ImmunoScape grants $14M over night for tech platform targeting cancer

Biotech startup ImmunoScape said Tuesday it has raised $14 million in venture capital funding to further discover new cancer-specific T-cell receptors that could better target tumor treatments.

The company has dual research centers in San Diego and Singapore. The new funding brings the total raised to $41 million. ImmunoScape, a spin-off from the Singapore Institute of Science, Technology and Research, now has 10 scientists in San Diego and 43 employees worldwide.

The round was led by existing investor Anzu Partners, with participation from Amgen Ventures and Singapore-based global investor EDBI. It opened its San Diego lab last year.

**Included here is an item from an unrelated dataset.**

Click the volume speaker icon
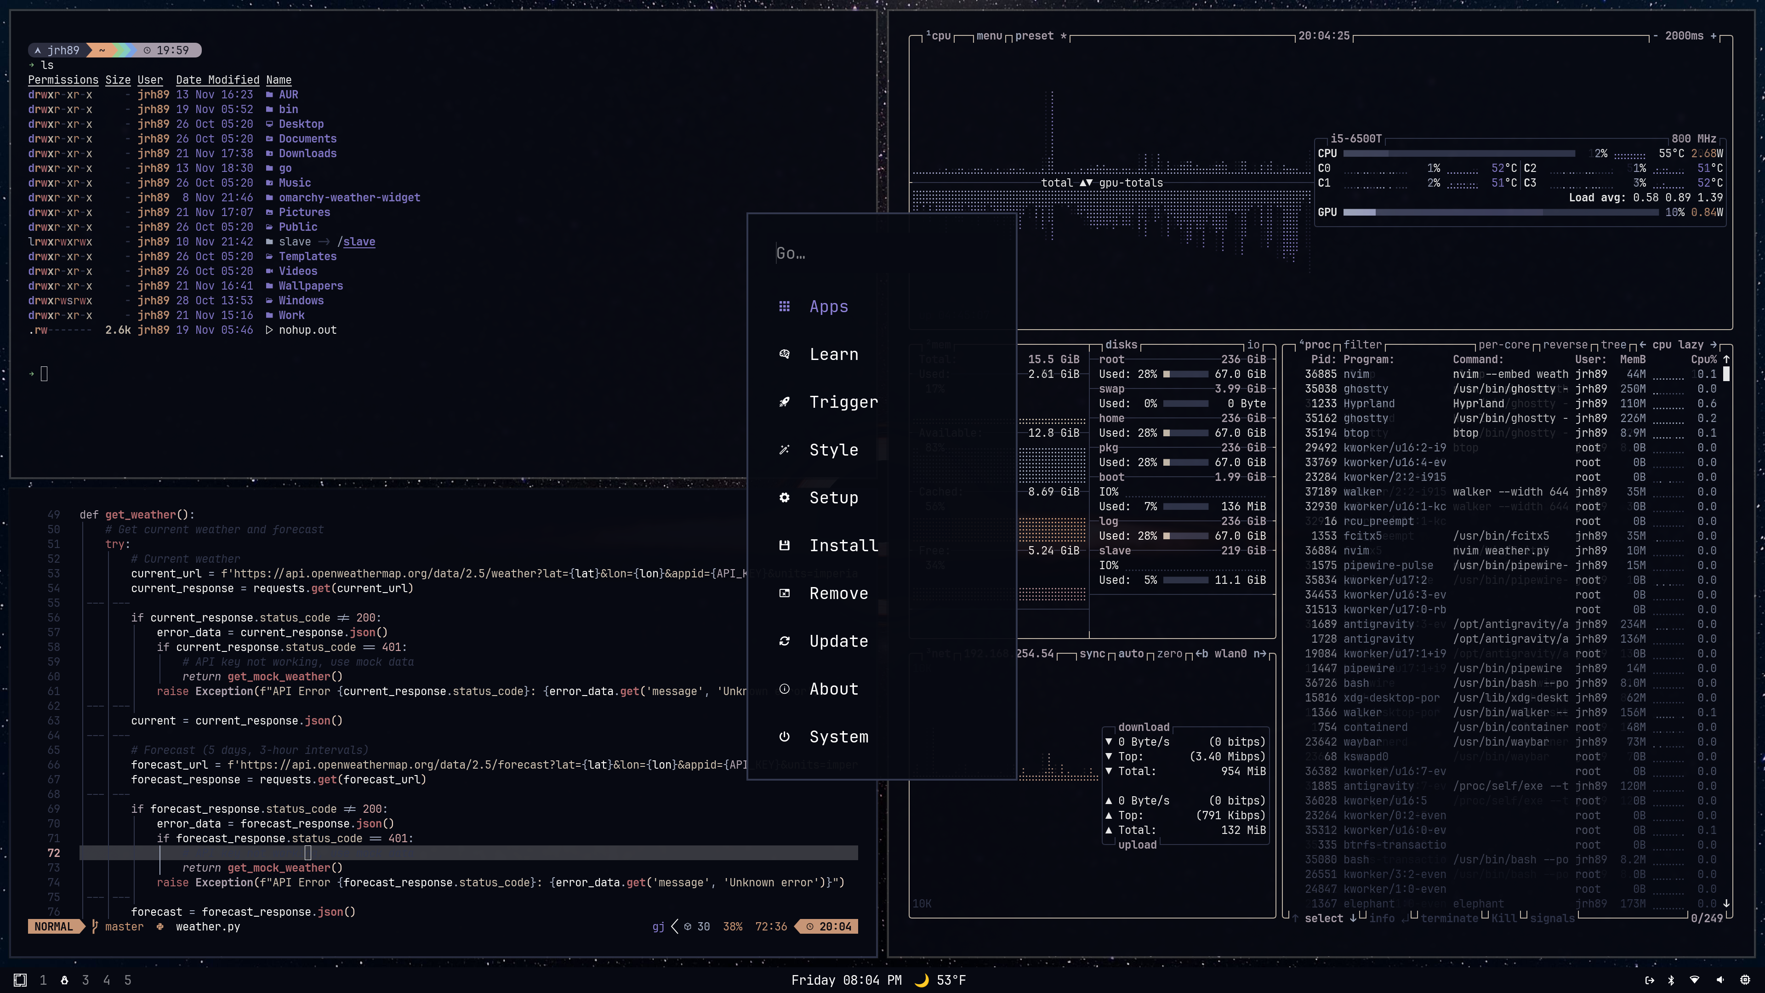The height and width of the screenshot is (993, 1765). 1720,980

ImmunoScape is developing platform technologies designed to discover and analyze rare cancer-specific T cell receptors — proteins on immune cells that bind to abnormal cells in the body, such as viruses or cancer cells. The immune cells then attack the rogue cells to help fight infection and disease.

The company combines computational biology, machine learning and high-throughput screening to assess cancer-targeting T cell receptors in blood samples. It validated its approach with virus-specific T-cell receptors and is now applying the same approach to discover cancer-specific receptors.

“Their unique high-throughput T cell receptor discovery and evaluation platform has the unprecedented ability to test millions of human T cells against hundreds of cancer antigens,” said David Michael, managing partner at Anzu Partners.

The company calls its technology “deep immunoomics.” Choon Peng Ng, chief executive of ImmunoScape, said the new funding will allow it to speed up development work and advance its therapeutic candidates into clinical trials.

“We are particularly pleased that Amgen Ventures has become an investor, and we look forward to working with their team to leverage ImmunoScape’s technology to address important unmet medical needs,” said Ng.